Relationship between deoxycytidine kinase (DCK) genotypic variants and fludarabine toxicity in patients with follicular lymphoma
Ana Rivero 1 , Inmaculada Rapado, José F Tomás, Carlos Montalbán, Raquel de Oña, José Paz-Carreira, Miguel Canales, Rafael Martínez, Pedro Sánchez-Godoy, Alberto Fernández de Sevilla, Javier de la Serna, Joaquín Martínez-López
DCK catalyzes the intracellular phosphorylation of fludarabine. The promoter and coding region of the DCK gene were analyzed in 74 follicular lymphoma (FL) patients receiving a therapeutic regimen that included fludarabine. DCK mRNA expression was quantified in a cohort of healthy donors.

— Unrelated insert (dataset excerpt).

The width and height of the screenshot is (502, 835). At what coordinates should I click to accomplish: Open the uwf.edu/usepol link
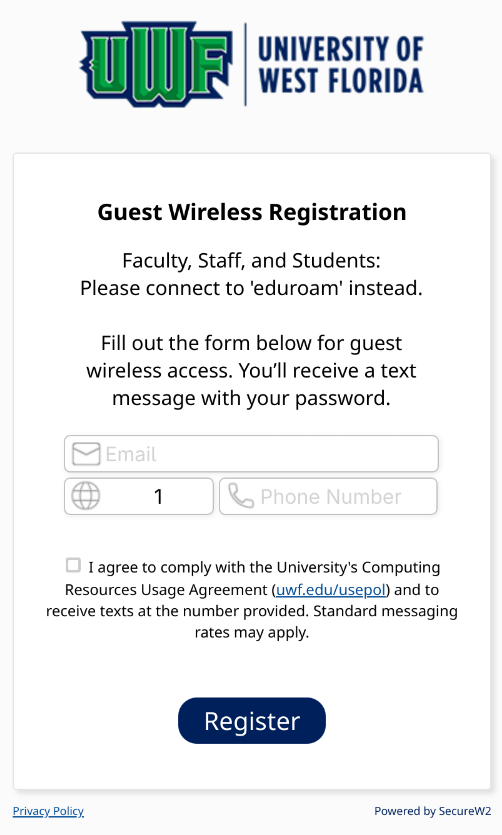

Four previously described genotypic variants, -360C>G, -201C>T (rs2306744), C28624T (rs11544786) and c.91+37G>C (rs9997790), as well as the new variant, -12C>G, were identified. Variant C28624T showed a lower risk of lymphopenia (P=0.04), but a higher risk of neutropenia (P=0.04).
Statistical significance was found in bivariate logistic regression between lymphopenia and infectious episodes in the induction period (odds ratio 3.85, P=0.04).